Jakarta, Aktual.co — Meski Kementerian Hukum dan HAM sudah menerbitkan surat keputusan (SK) Menkumham RI No. M.HH-07.AH.11.01 Tahun 2014 tanggal 28 Oktober 2014 terkait legalisasi kepengurusan DPP PPP hasil Muktamar VIII PPP di Surabaya terus menuai polemik.
Hal itu menyusul langkah kubu Suryadharma Ali yang mengajukan gugatan terhadap SK Menkumham ke Pengadilan Tata Usaha Negara (PTUN) Jakarta.
Wakil Sekjen Bidang Hukum, HAM dan Advokasi, Arsul Sani mengatakan jika pihaknya akan mengajukan intervensi terhadap gugatan tersebut.
“Kami akan menjadi intervenient dalam perkara TUN tersebut”, kata dia seperti yang dikutip dari keterangan tertulisnya, di Jakarta, Kamis (30/10).
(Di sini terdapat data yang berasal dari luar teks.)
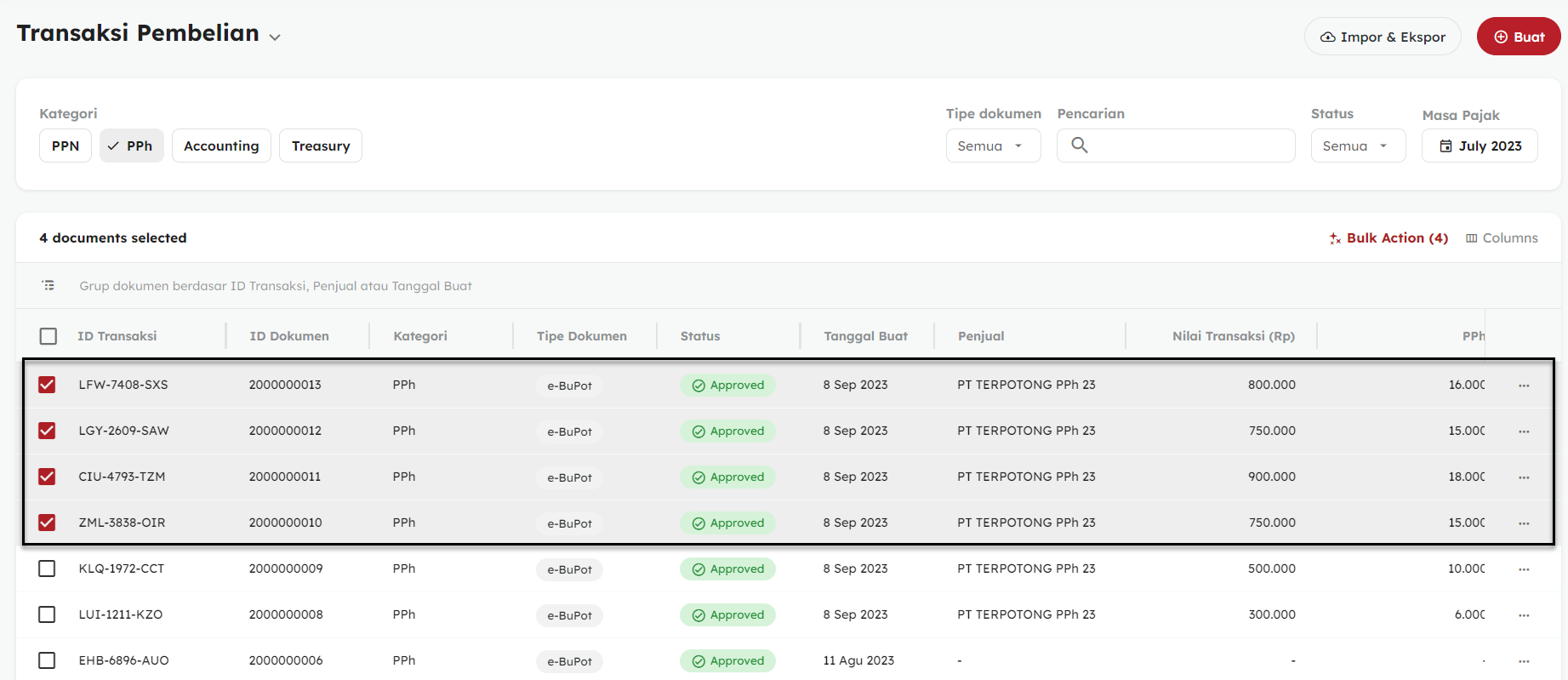Uncheck the LGY-2609-SAW row checkbox
Image resolution: width=1568 pixels, height=680 pixels.
[47, 431]
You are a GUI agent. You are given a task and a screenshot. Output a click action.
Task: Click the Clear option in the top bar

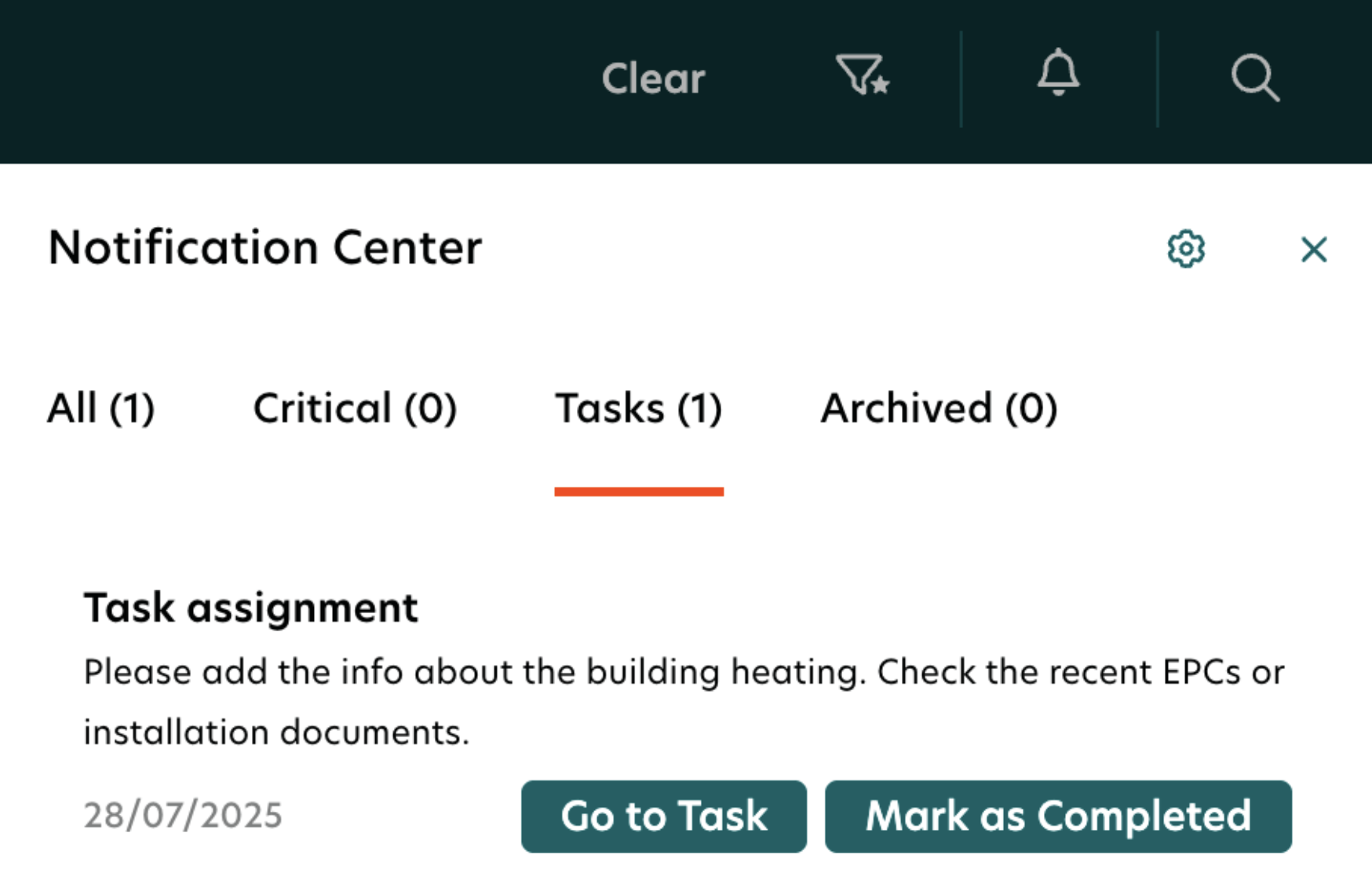click(653, 77)
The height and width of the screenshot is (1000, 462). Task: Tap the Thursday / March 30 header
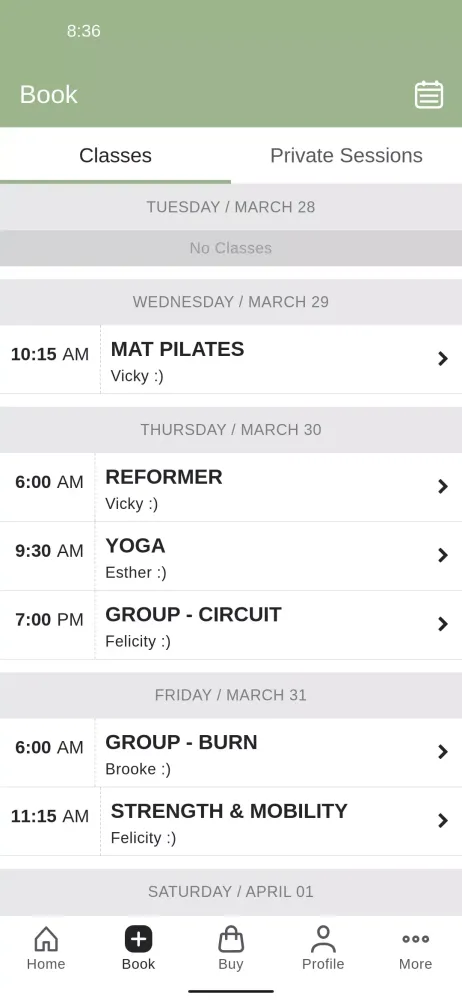[x=231, y=430]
Dia juga mengatakan, jika gugatan yang diajukan tersebut didasarkan pada pemahaman ketentuan UU Parpol dan AD/ART yang misleading (menyesatkan).
Gugatan TUN tersebut bersandar pada putusan Mahkamah Partai PPP. Padahal menurut Arsul, ketentuan Pasal 32 ayat 5 UU Parpol menetapkan batasan sifat dan mengikatnya putusan Mahkamah Partai adalah bersifat internal.
“Artinya, pihak eksternal, seperti Menkumham, tidak terikat dengan amar putusan Mahkamah Partai, apalagi jika putusan Mahkamah Partai tersebut melebihi kompetensi atau kekuasaan absolut-nya (excess de pouvoir). Menkumham terikatnya dengan ketentuan UU Parpol,” seru dia. (Baca: Polemik PPP, Komisi III Panggil Menkumham)
Masih kata dia, berdasarkan Pasal 23 ayat 3 UU Parpol, Menkumham menetapkan pendaftaran kepengurusan Parpol tingkat pusat paling lama 7 hari sejak diterimanya persyaratan.
Sehingga, perubahan kepengurusan PPP hasil Muktamar VIII di Surabaya diajukan ke Kemenkumham 17 Oktober 2014, seluruh persyaratan disempurnakan 20 Oktober 2014.
Jadi Menkumham punya kewajiban hukum untuk menetapkan perubahan kepengurusan tersebut paling lambat 27 Oktober 2014. Namun, karena beliau baru dilantik pada tanggal itu, maka SK tersebut baru diterbitkan pada 28 Oktober 2014.
“Keterlambatan ini bisa kami pahami,” tandas Arsul.